BC, my foster son, moved to his new home nine days ago. Those nine days have been filled with a disorienting swirl of mixed emotions. This morning I’m enjoying a welcome pause in the swirl as I remember two of my favorite, funny moments with that delightful boy.
BC loved to search our backyard for lizards, grasshoppers, caterpillars, and butterflies. A book about lizards became a mainstay at bedtime for several weeks. One day, as I weeded a flower bed, BC called out from the porch, “I see one of those big black lizards!!!”
“A skink?” I asked.
“A skink! He stinks!” There was a short pause. “Is he a reptile?”
“Yes, he’s a reptile.”
“Is he…a Baptist?” BC had attended a Southern Baptist church with me for about five months at this point, and he also attended a Baptist preschool. I couldn’t really tell from whence this reptile theology question came, so I hid my smile and said, “No, Baptists are people.”
There was a longer pause.
“Is he a basilisk?”
“Oh, one of those lizards that walks on water! No, skinks are not basilisks.” BC went right on enjoying his lizard hunt, and I went back to weeding the flower bed, thinking all kinds of funny thoughts about the implications of lizards being Baptists…or Baptists being lizards.
Around the same time, the water filter at my kitchen sink was due for its annual tune-up. One of the side effects of this maintenance is that the gasses used to make the filter work seem to be affected by the rest of the plumbing in the house. For a few months, a pretty loud, high-pitched flatulent sound bursts forth from the sink from time to time. BC thought it was great when I answered his questioning look the first time he heard it by saying, “It’s the gasses in that filter in the sink. It’s like the sink is farting. Who ever heard of a farting sink?!”

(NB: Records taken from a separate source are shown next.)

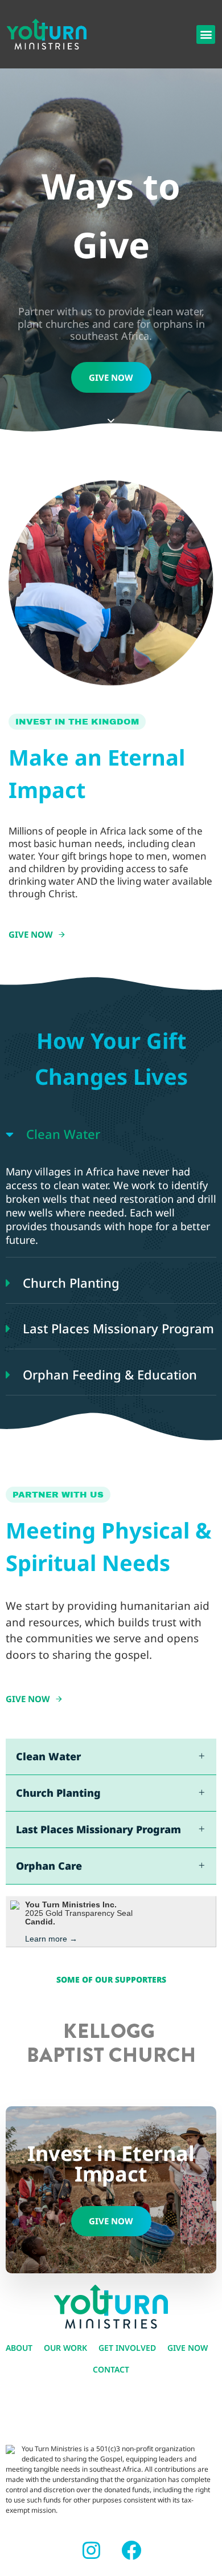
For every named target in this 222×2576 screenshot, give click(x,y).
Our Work (65, 2347)
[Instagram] (91, 2550)
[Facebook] (131, 2550)
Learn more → (51, 1939)
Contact (111, 2369)
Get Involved (127, 2347)
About (19, 2347)
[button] (205, 34)
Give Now (187, 2347)
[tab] (111, 1134)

A short time later, a similar sound burst forth from BC as he worked on a craft at the kitchen table. I said, “I don’t think that was the sink.” Having been absorbed in his work, BC apparently hadn’t noticed what his own body was doing. He did, however, file away the comment. That night, getting out of the bath, the same thing happened, but I didn’t hear it. He looked me in the eye, smiled, and said, “I don’t think that was the sink!”
I can still see the twinkle in his eye as he said it, and hear our laughter together over a new shared joke. I miss BC’s sense of wonder and sense of humor; both brought joyful and free laughter to our home. How I miss that delightful boy!